La présence d’un signal spécifique reconnaissable impliquait un processus saturable, médié par un récepteur, et suggérait que l’absorption des enzymes lysosomales suivrait la cinétique de Michaelis-Menten. On s’attendait à ce que des analogues des signaux de reconnaissance se comportent comme des inhibiteurs compétitifs de l’absorption. Cette hypothèse a été étudiée par le biais de l’absorption d’α-l-iduronidase et de β-glucuronidase par les fibroblastes déficients correspondants. La découverte par Kaplan et al. que le meilleur inhibiteur de l’absorption de la β-glucuronidase était le mannose-6-phosphate (M6P), et leur suggestion que le M6P était (ou faisait partie) du signal de reconnaissance tant recherché, était surprenante, car aucun hydrate de carbone phosphorylé n’avait été signalé auparavant sur les glycoprotéines des mammifères. Elle a été immédiatement confirmée pour l’absorption de l’α-l-iduronidase et d’autres enzymes lysosomales, à l’aide de diverses méthodes biochimiques ; la preuve ultime est venue de l’analyse structurelle des groupes glucidiques phosphorylés. Le signal découvert par endocytose s’est également avéré être le signal permettant de cibler les hydrolases naissantes vers les lysosomes .

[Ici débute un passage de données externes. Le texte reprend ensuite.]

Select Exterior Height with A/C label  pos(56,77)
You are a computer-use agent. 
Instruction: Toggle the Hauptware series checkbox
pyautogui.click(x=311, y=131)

Le défaut dans la maladie des cellules I, qui empêche les cellules de synthétiser le signal de reconnaissance du M6P, s’est révélé être une déficience de la première des deux enzymes impliquées dans la synthèse du signal du M6P . Deux récepteurs du M6P ont été découverts ; la chimie et la biologie des récepteurs du M6P et leur rôle dans le trafic cellulaire sont devenus un vaste domaine très actif de la biologie cellulaire. Ces sujets font l’objet de nombreuses études, dont les chapitres 3 et 5 du présent ouvrage. L’importance du système M6P pour la thérapie de remplacement des enzymes sera discutée ci-dessous.

Concurremment à ces études sur les fibroblastes en culture, un système in-vivo a permis de découvrir un autre signal pour l’absorption des enzymes lysosomales. On a constaté que plusieurs enzymes lysosomales, injectées par voie intraveineuse à des rats, étaient rapidement éliminées de la circulation ; cependant, elles persistaient beaucoup plus longtemps si elles étaient prétraitées avec du périodate ou si elles étaient co-injectées avec une agalactoglycoprotéine. Une fois de plus, on a supposé que les glucides fournissaient des signaux pour une reconnaissance spécifique. Dans ce cas, le sucre clé pour la reconnaissance était le mannose, et l’absorption se faisait dans les cellules réticulo-endothéliales du foie. Le récepteur du mannose, qui reconnaît la N-acétylglucosamine et le l-fucose ainsi que le mannose, est présent à la surface des macrophages. Il est d’un certain intérêt historique que les expériences d’absorption de l’invertase, qui ont figuré en bonne place dans la proposition originale de la thérapie de remplacement d’enzyme (voir ci-dessus), ont été couronnées de succès parce que l’invertase est une glycoprotéine avec des chaînes de mannose qui sont reconnues par le récepteur de mannose.